The idea is that directly handing off from one coroutine to the next will improve efficiency or latency. For uvco, the use of this behavior can be controlled by the useSymmetricHandoff constant in scheduler.cc. However, I found that activating this feature does not significantly improve throughput, and instead sometimes even worsens it. The standard alternative to using symmetric hand-off is to simply return to the scheduler that had resumed a coroutine, and letting it schedule the next one. Another downside is debuggability: symmetric hand-off results in nested and “ripped apart” callstacks, making profiling almost impossible, such as in this example of running the http-server executable with concurrent connections and symmetric hand-off enabled.

Symmetric hand-off results in nested callstacks.

Next Steps

I’m always looking forward to feedback and adopters of uvco, although it obviously is in an early stage with little useful features. For any serious applications, even I myself would likely consider Rust/Tokio or Python/asyncio, depending on the performance needs. However, if C++ is prescribed, and the only alternative is Boost.Asio - you know where to find uvco ;-)

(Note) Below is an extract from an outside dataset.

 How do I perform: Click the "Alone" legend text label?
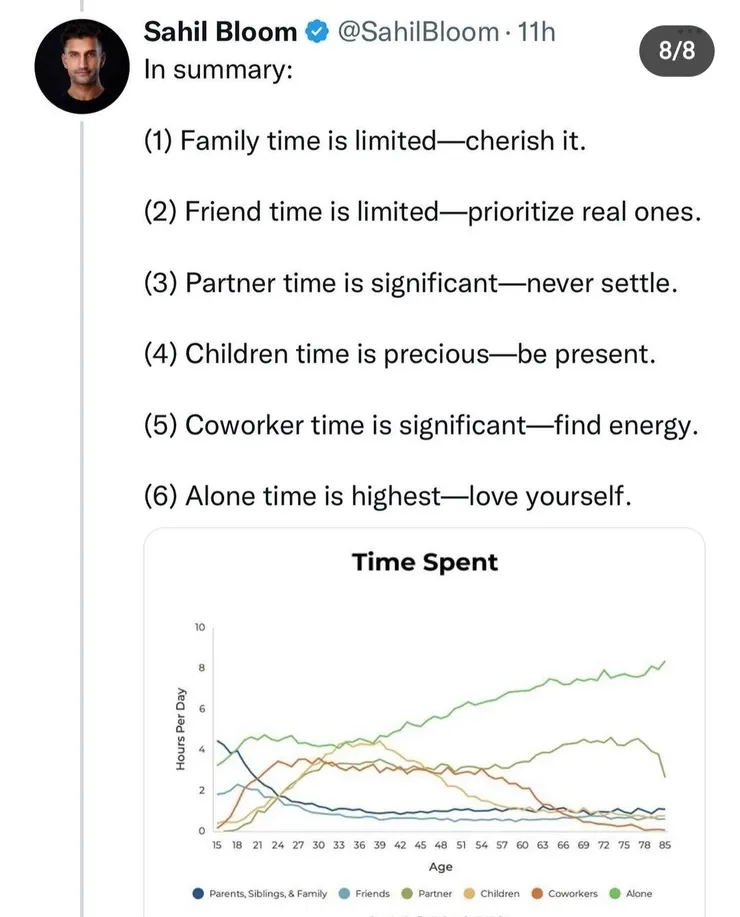pos(639,893)
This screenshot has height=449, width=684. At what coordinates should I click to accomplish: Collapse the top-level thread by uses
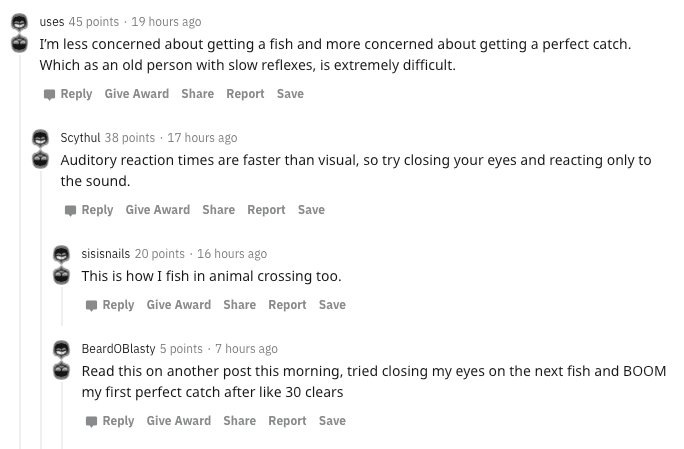pyautogui.click(x=19, y=250)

I would like to further expand uvco and especially build out higher-level features. For example: improve on the HTTP server and add websocket support; expand the supported feature set of the CURL and pqxx integrations; build a small RPC protocol with integrated (de)serialization; consider how to make uvco multi-threaded by default by providing a more flexible executor interface; etc.